Snapshot of choosing which apps’ badges appear on the lock screen.

      FIGURE 2-4: Choose which apps’ badges appear on the lock screen.

      In this section, I step you through setting up picture passwords and PINs, tell you how to show your face to Windows Hello, and give you a little hint about how you can bypass login completely, if you aren’t overly concerned about other people snooping around on your PC. Yes, it can be done, quite easily.

      Using a picture password

      If you follow the instructions in Book 2, Chapter 4, set up an account, and the account has an everyday, ordinary password, you can use a picture password.

      It’s easy.

      A picture password consists of two parts: First, you choose a picture — any picture — and then you tell Windows that you’re going to draw on that picture in a particular way, such as taps, clicks, circles, and straight lines, with a finger or a mouse. The next time you want to log in to Windows, you can either type your password or you can repeat the series of clicks, taps, circles, and straight lines.

Snapshot of some of the photos from the Pictures folder will make a great picture password.

      FIGURE 2-5: Some of your photos from the Pictures folder will make a great picture password.

      That picture password is simple, fast, and not easy to guess.

      Everybody I know who has a chance to switch to a picture password or PIN loves it. Whether you’re working with a mouse or a stubby finger, a few taps or slides are so much easier than trying to remember and type a17LetterP@ssw0rd.

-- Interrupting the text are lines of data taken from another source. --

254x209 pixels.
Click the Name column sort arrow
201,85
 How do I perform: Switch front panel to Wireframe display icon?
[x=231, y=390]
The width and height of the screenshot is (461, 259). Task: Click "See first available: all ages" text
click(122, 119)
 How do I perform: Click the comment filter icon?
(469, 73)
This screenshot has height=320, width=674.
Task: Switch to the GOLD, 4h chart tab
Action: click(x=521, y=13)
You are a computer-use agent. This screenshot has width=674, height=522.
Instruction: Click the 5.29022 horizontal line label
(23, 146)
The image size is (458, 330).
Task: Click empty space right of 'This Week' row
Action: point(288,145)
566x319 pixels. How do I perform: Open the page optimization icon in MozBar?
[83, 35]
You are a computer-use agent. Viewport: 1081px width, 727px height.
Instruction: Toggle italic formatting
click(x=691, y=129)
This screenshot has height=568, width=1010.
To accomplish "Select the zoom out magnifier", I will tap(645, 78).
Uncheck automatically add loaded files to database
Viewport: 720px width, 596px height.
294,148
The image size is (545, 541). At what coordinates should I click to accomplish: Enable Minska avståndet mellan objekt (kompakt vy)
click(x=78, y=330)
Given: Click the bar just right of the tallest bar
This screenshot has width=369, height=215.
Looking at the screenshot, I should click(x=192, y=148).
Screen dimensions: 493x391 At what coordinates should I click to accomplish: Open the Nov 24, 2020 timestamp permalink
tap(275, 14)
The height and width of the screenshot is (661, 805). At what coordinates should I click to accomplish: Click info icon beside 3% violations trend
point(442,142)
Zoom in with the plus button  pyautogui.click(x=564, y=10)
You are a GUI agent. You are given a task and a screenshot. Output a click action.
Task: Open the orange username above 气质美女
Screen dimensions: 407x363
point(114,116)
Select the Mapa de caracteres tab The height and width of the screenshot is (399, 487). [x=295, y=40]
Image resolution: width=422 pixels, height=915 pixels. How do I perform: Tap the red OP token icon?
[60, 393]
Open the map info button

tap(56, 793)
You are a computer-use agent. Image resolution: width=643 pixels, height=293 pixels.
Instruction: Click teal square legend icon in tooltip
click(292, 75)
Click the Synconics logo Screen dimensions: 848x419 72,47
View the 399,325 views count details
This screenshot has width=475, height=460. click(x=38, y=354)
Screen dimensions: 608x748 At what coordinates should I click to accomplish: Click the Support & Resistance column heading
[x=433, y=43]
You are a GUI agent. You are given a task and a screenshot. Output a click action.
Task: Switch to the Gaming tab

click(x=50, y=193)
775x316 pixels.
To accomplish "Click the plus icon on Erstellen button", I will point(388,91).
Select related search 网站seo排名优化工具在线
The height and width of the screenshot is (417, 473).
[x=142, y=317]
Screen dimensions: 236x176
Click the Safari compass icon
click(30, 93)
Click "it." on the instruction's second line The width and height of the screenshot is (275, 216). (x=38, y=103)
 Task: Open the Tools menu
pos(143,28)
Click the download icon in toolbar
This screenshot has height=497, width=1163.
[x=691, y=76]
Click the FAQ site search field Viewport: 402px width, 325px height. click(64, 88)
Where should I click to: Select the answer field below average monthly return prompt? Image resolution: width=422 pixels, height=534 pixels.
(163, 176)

      Microsoft has a few suggestions for making your picture password hard to crack. These include the following:

       Start with a picture that has lots of interesting points. If you have just one or two interesting locations in the photo, you don’t have very many points to choose from.

       Don’t use just taps (or clicks). Mix things up. Use a tap, a circle, and a line, for example, in any sequence you can easily remember.

        Don’t always move from left to right. Lines can go right to left, or top to bottom. Circles can go clockwise or counterclockwise.

       Don’t let anybody watch you sign in. Picture passwords are worse than keyboard passwords, in some respects, because the picture password appears on the screen as you’re drawing it.